Cornell Virtual Workshop > Scientific Machine Learning (SciML) > Graph Neural Network > Graph Neural Networks (GNNs) and Message Passing

Graph Neural Networks (GNNs) and Message Passing

Although traditional physics simulators are powerful, there are some important drawbacks with them: (1) it is expensive and time-consuming to get high-quality results of large-scale simulations for traditional physical simulators; (2) to set up physical simulators, we need to have full knowledge of the physics parameters of the object and the environment, which are extremely hard to know in some cases.

Graph Neural Network (GNN) is a special subset of neural networks that take less structured data, such as a graph, as input, while other neural networks like Convolutional Neural Network (CNN) and Transformer, can only accept more structured data (e.g., grid and sequence). By “less structured”, it means that the input can have arbitrary shapes and sizes and can have complex topological relations.

In particle-based physics simulation, we have the unstructured position information of all the particles as the input, which inspires the idea of using a GNN.

Permutation equivariance

One key characteristic of GNN which distinguishes it from other neural networks is permutation equivalence. That is to say, the nodes in a graph do not have a canonical order, so how we “order” the nodes in a graph does not impact the results produced by GNNs.

Since particles of an object are “identical” in the particle-based simulation, they are permutation-equivariant when applying physics laws on them. Therefore, a permutation-equivariant model such as a GNN is suitable to simulate the interactions between particles.

Graphs

Graphs are powerful means of representing interactions between physical systems. A granular material media can be represented as a graph \( G=\left(V,E\right) \) consisting of a set of vertices (\(\mathbf{v}_i \in\ V\)) representing the soil grains and edges (\(\mathbf{e}_{i,j} \in\ E\)) connecting a pair of vertices (\(\mathbf{v}_i\) and \(\mathbf{v}_j\)) representing the interaction relationship between grains. We describe how graphs work by showing a simple example involving interaction between balls in a box (Figure 1a).

The state of the physical system (Figure 1a and 1d) can be encoded as a graph (Figure 1b and 1c). The vertices describe the balls, and the edges describe the directional interaction between them, shown as arrows in Figure 1b and 1c. The state of the ball i is represented as a vertex feature vector \(\mathbf{v}_i\) at \(i\). The feature vector includes properties such as velocities, mass, and distance to the boundary. The edge feature vector \(\mathbf{e}_{i,j}\) includes the information about the interaction between balls \(i\) and \(j\) such as the relative distance between the balls.

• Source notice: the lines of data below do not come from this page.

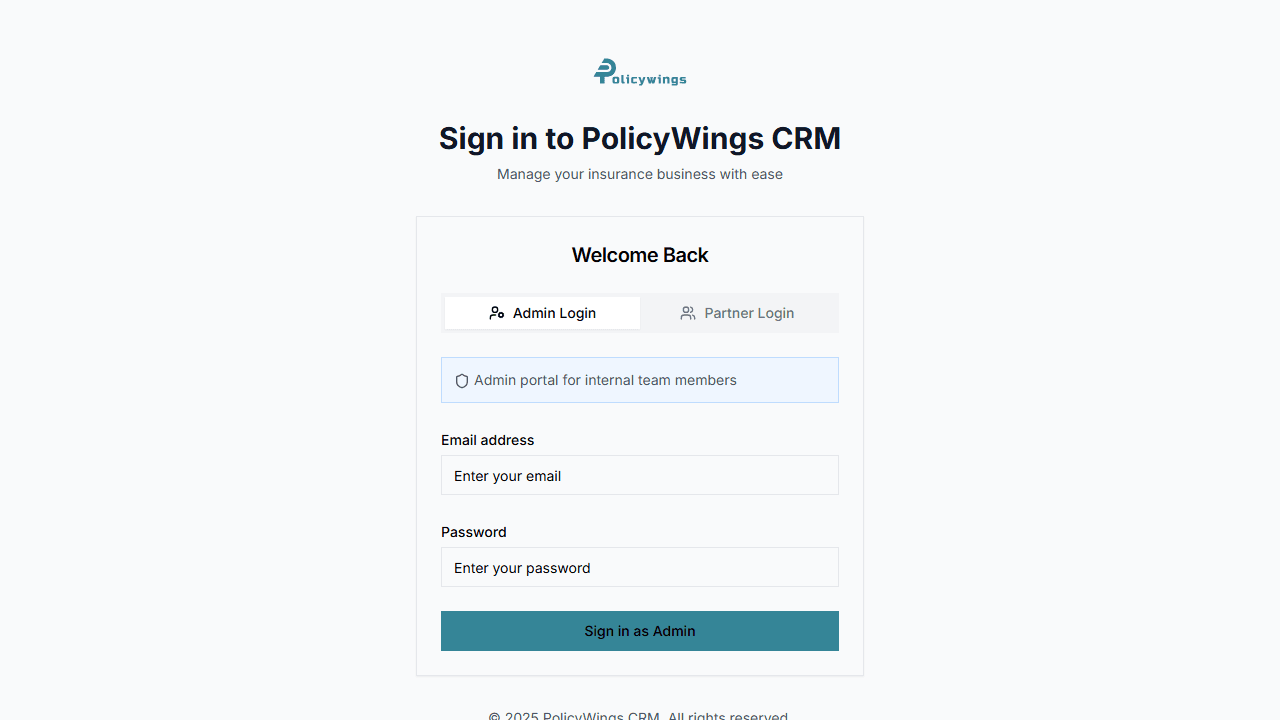The image size is (1280, 720).
Task: Click the users icon beside Partner Login
Action: tap(688, 313)
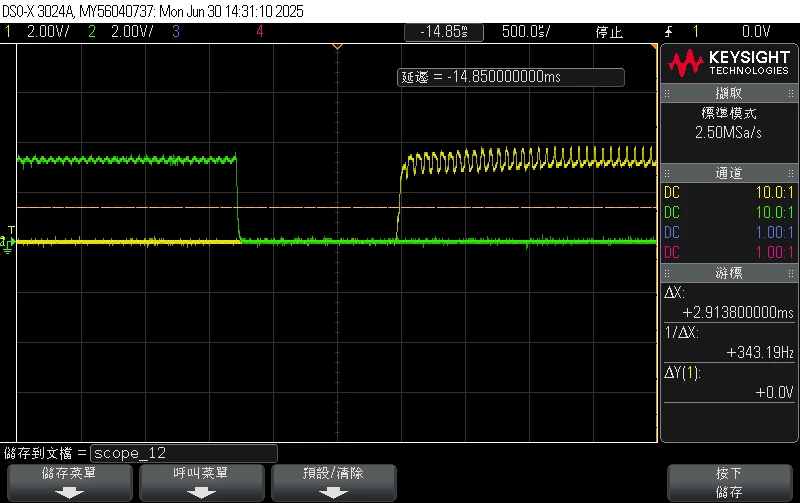Click the scope_12 file name field
This screenshot has height=503, width=800.
point(184,453)
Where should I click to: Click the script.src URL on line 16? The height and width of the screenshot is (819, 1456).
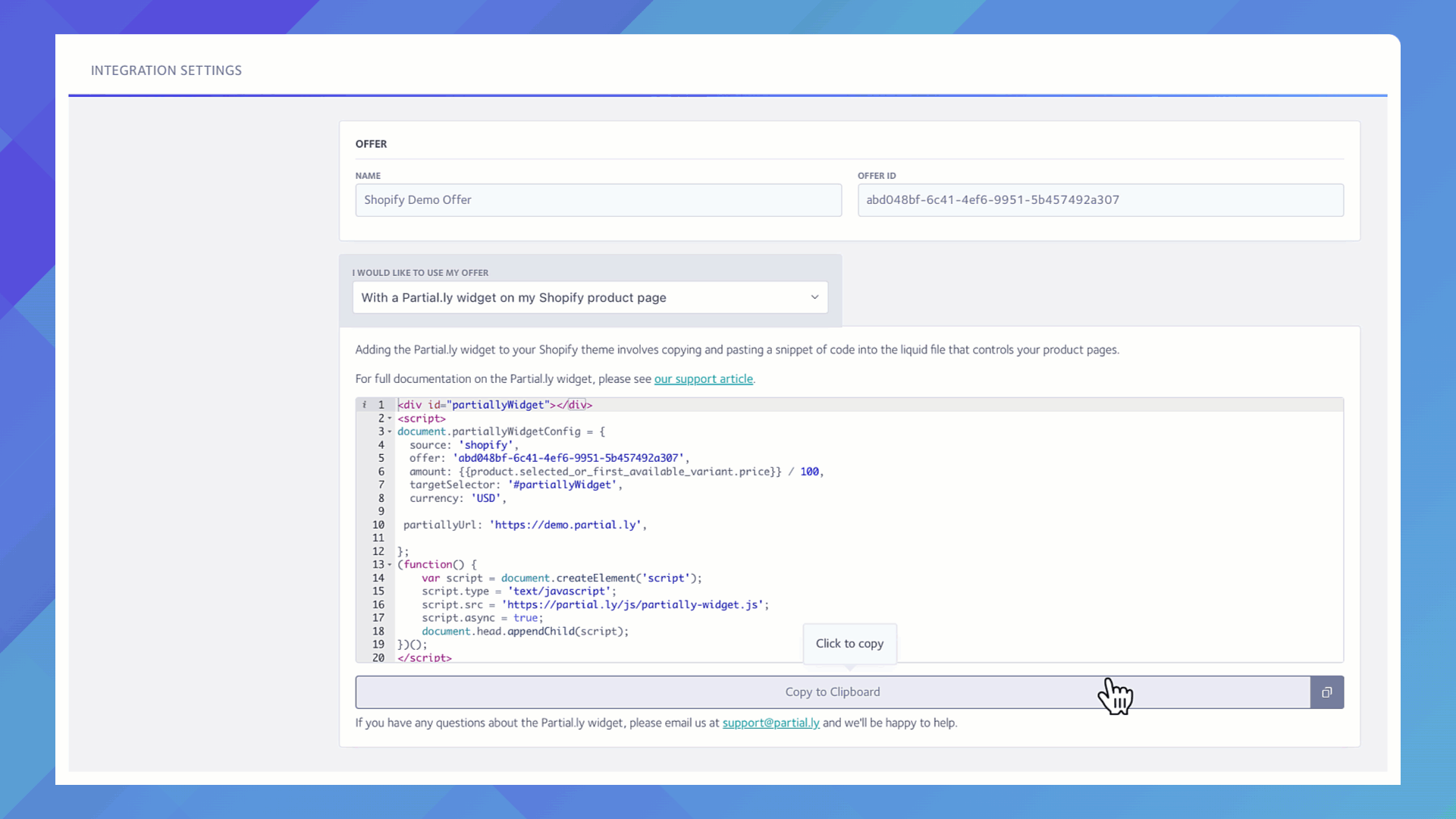(635, 604)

Graphs offer a permutation invariant form of encoding data, where the interaction between vertices is independent of the order of vertices or their position in Euclidean space. Rather, graphs represent the interactions through the edge connection, not affected by the permutation of the vertices. Therefore, graphs can efficiently represent the physical state of granular flow where numerous orderless particles interact by using vertices to represent particles and edges to their interaction.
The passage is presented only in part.